[start]

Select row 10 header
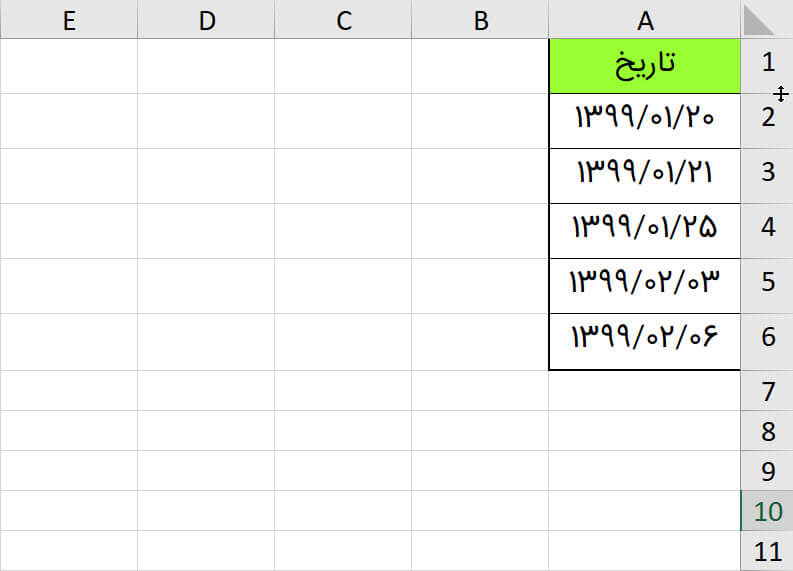tap(767, 510)
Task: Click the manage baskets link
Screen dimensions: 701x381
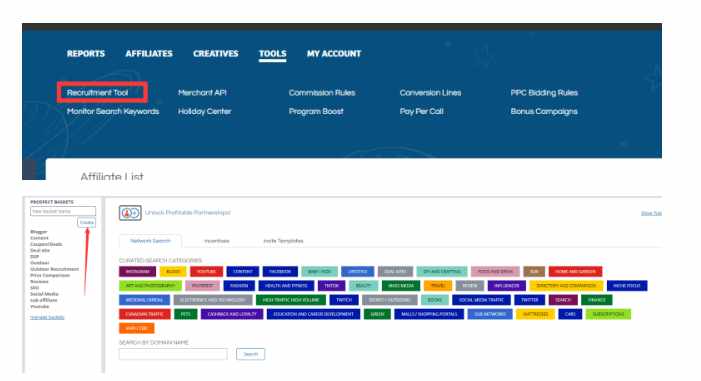Action: tap(47, 318)

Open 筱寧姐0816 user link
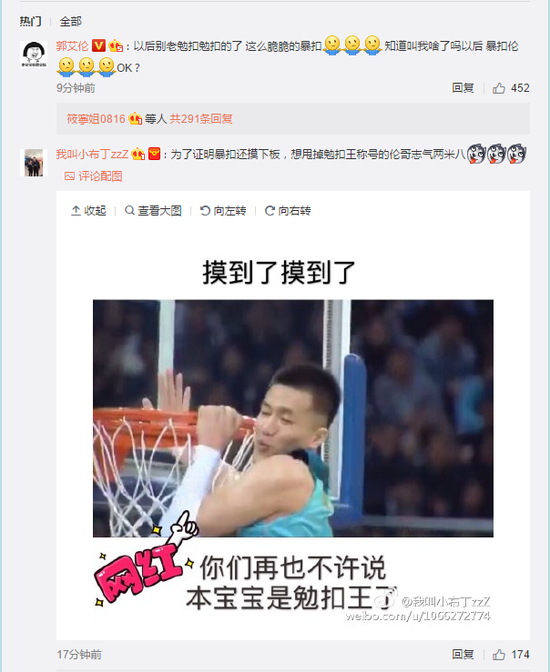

[end]

__Instructions for the task__
Reproduce every line of the material above verbatim, leaving out the pictures.

__The answer__
Select row 10 header
tap(767, 510)
Task: Click the manage baskets link
Screen dimensions: 701x381
Action: tap(47, 318)

Open 筱寧姐0816 user link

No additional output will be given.